On s'écrivait énormément.
Et on avait grandi.
Et Quatre nous avait dit pour son père.
Alors quand il a été exilé, Trowa lui a proposé de vivre avec lui, il avait de la place.
En tout bien tout honneur, hé !
¤
Oui Trowa, avec ses airs de grand fauve brun-roux aux yeux verts, au corps athlétique, était un ramasseur de chats errants.
Enfin errants, façon de parler.
Il ne supportait pas de voir ses amis dans le pétrin. Mais le reste du monde lui était complètement indifférent.
Wu Fei l'avait appelé le sphinx dès leur première rencontre, et ce surnom lui était resté.
¤
Il avait hurlé (avec ses yeux félins) quand j'ai quitté son deux-pièces – je pouvais plus vivre chez mes parents, on s'aimait mais on se comprenait pas – pour vivre tout seul dans une chambre de bonne cinquième étage sans ascenseur, avec douche à l'extérieur, mais pas les toilettes, y avait des limites.
Par fierté pure, oui, par débilité profonde aussi, parce qu'un deux-pièces avec trois mecs dedans ça faisait un peu petit ?
Parce que j'aimais pas déranger, même si je savais très bien que je ne les dérangeais pas.

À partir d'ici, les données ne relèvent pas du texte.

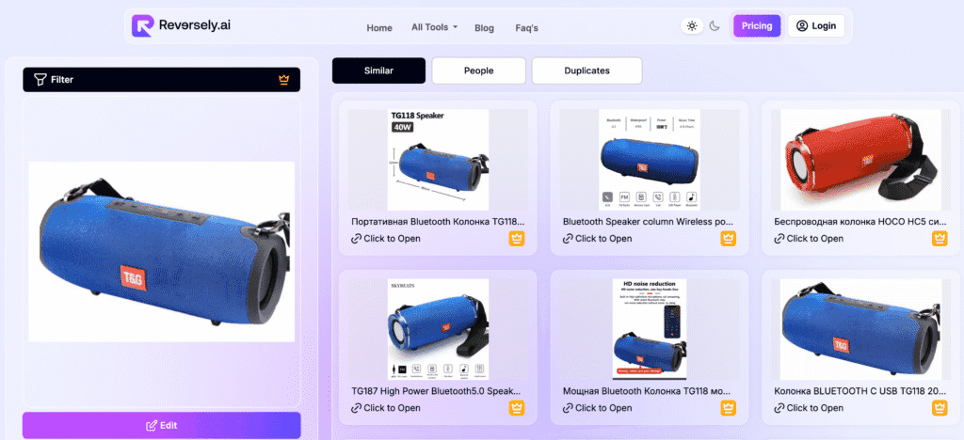Switch to dark mode moon icon
964x440 pixels.
(x=715, y=25)
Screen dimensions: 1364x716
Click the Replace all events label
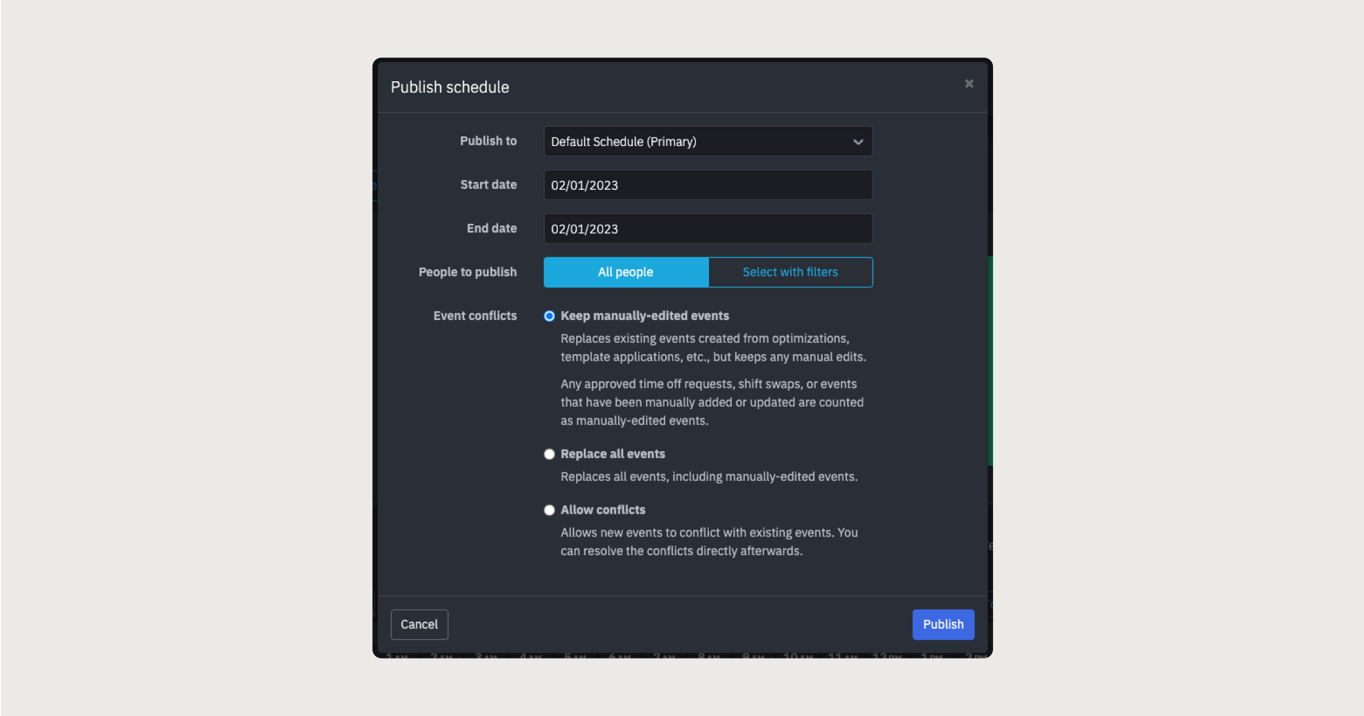tap(612, 454)
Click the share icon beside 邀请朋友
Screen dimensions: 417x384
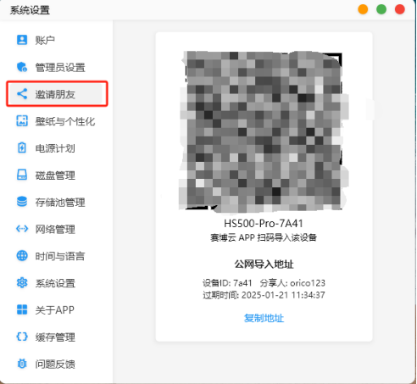[22, 94]
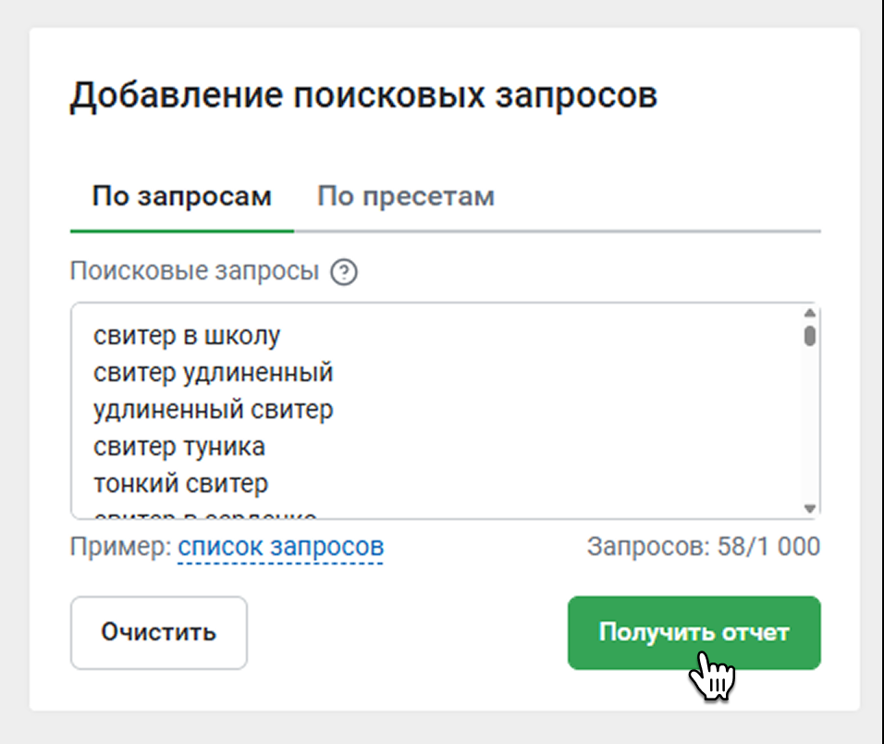884x744 pixels.
Task: Click the удлиненный свитер query line
Action: [x=214, y=409]
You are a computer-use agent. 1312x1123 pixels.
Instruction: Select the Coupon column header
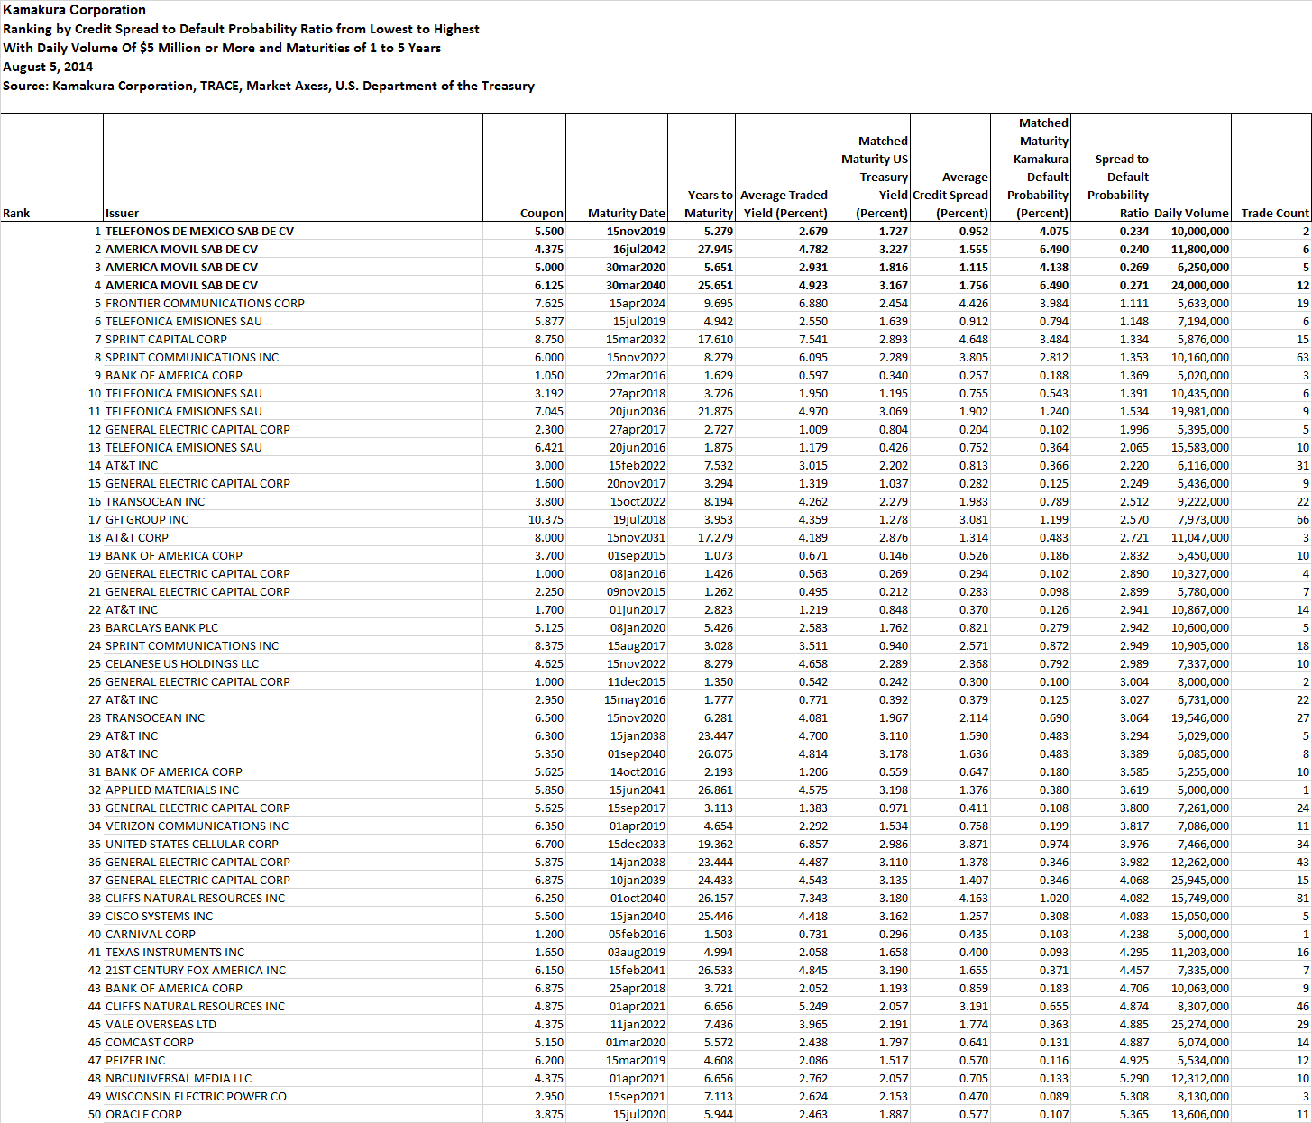tap(540, 213)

Et c'était bien pour ça que je m'étais gêné.
C'était très con sûrement, mais c'était comme ça que j'étais, entre inconscience totale, bonne volonté et sens des responsabilités.
J'avais pas fini de grandir. J'avais même pas commencé.
¤
Trowa, le cas d'école. Ses parents avaient trouvé son prénom avec les dernières lettres d'un scrabble. Il avait failli s'appeler WATRO ou TAROW, le pauvre.
Oui Trowa ça ressemblait à quelque chose. Non, ne dîtes rien.
Trowa qui était doué pour tout, les sports, les arts, la musique, les lettres, les sciences, les maths.
Doué pour tout mais intéressé par rien. Il avait étudié le commerce pour faire quelque chose, pour que ses parents ne la ramènent pas, parce que c'était un métier sûr, il aurait forcément du travail.
L'entreprise dans laquelle il avait fait ses stages, une très grosse boîte, voulait le garder à plein temps mais ça lui disait rien.
¤
Un jour, Quatre qui n'avait jamais mangé de junk food au Quick – il allait chez le concurrent – avait goûté et dit : « y a pas, j'aime le Quick »
Et Trowa avait dit : « je vais faire ça ».
Et aujourd'hui, à 25 ans, il était manager et allait à la rentrée travailler au siège social français.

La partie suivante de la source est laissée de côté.